American Idol ” has solved the problem of what to do when Simon Cowell leaves at the end of the year, and it has nothing to do with who takes his place on the platform.

Just make Usher the permanent mentor, and the singing will be good enough that nobody will notice the caustic judge is not there.

This week’s guest was the anti-Gwen Stefani in his ability to inspire everyone to be at their best for soul and R&B night. Maybe when he looked into each of the 10 remaining finalists’ eyes, the gaze pierced their souls and caused them to finally understand. Maybe his words just clicked, and everyone took his advice to heart. Or maybe his very presence was enough to trigger top performances.

Whatever it was, it worked. With the exception of a few disappointments — I’m looking at you, Siobhan Magnus — everyone came through on Tuesday.

First of all, the obvious. Crystal Bowersox was great as always. The big change that she talked about last week was that she was on the piano instead of the guitar, but she could have played the pan flute and still rocked out on “Midnight Train to Georgia.” And who didn’t love those stilettos?

Also unsurprising: Michael Lynche. Randy Jackson gave him credit for returning to his sentimental side in singing “Ready for Love” by India.Arie, which begs the question of when exactly Lynche has been anything other than Mr. Sensitivity this season. It was really good and he’ll still be here a month from now so there isn’t much drama.

Lee Dewyze was apparently performing with walking pneumonia, but the “If you don’t believe it, they won’t” tip from Usher was as good as antibiotics for his health. Dewyze’s “Treat Her Like a Lady” was by far his best performance yet, and Simon declared it the moment Dewyze’s life may have changed forever. Here’s hoping, because if he can keep playing like that he’ll be around to the finish.
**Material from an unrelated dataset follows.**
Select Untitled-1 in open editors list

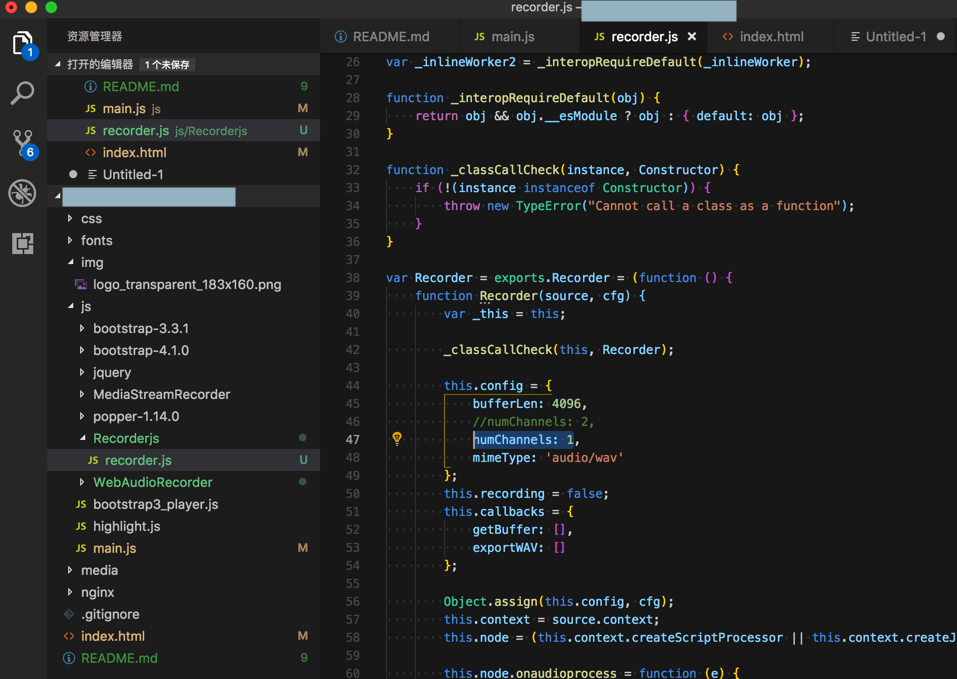pos(132,174)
Start with Siobhan, who had her first truly bad performance with “Through the Fire.” She never got the song under control, and even though the judges gave her every possible bit of encouragement — “Every performer has an off night, and you’re entitled to one,” Kara DioGuardi said — she lost a lot of ground to the leaders.

But the two most likely to be in danger are Didi Benami and Tim Urban. Benami earned no raves with “What Becomes of the Brokenhearted,” though at least she managed not to break down like she did in rehearsal. Tim was utterly soulless on his “Sweet Love” by Anita Baker and would be the obvious pick to go, but they call him “Teflon Tim” for a reason. And by “they” I mean Ryan Seacrest. If Tim makes it smiling through another results show, he’ll prove himself to be the best escape artist since James Bond.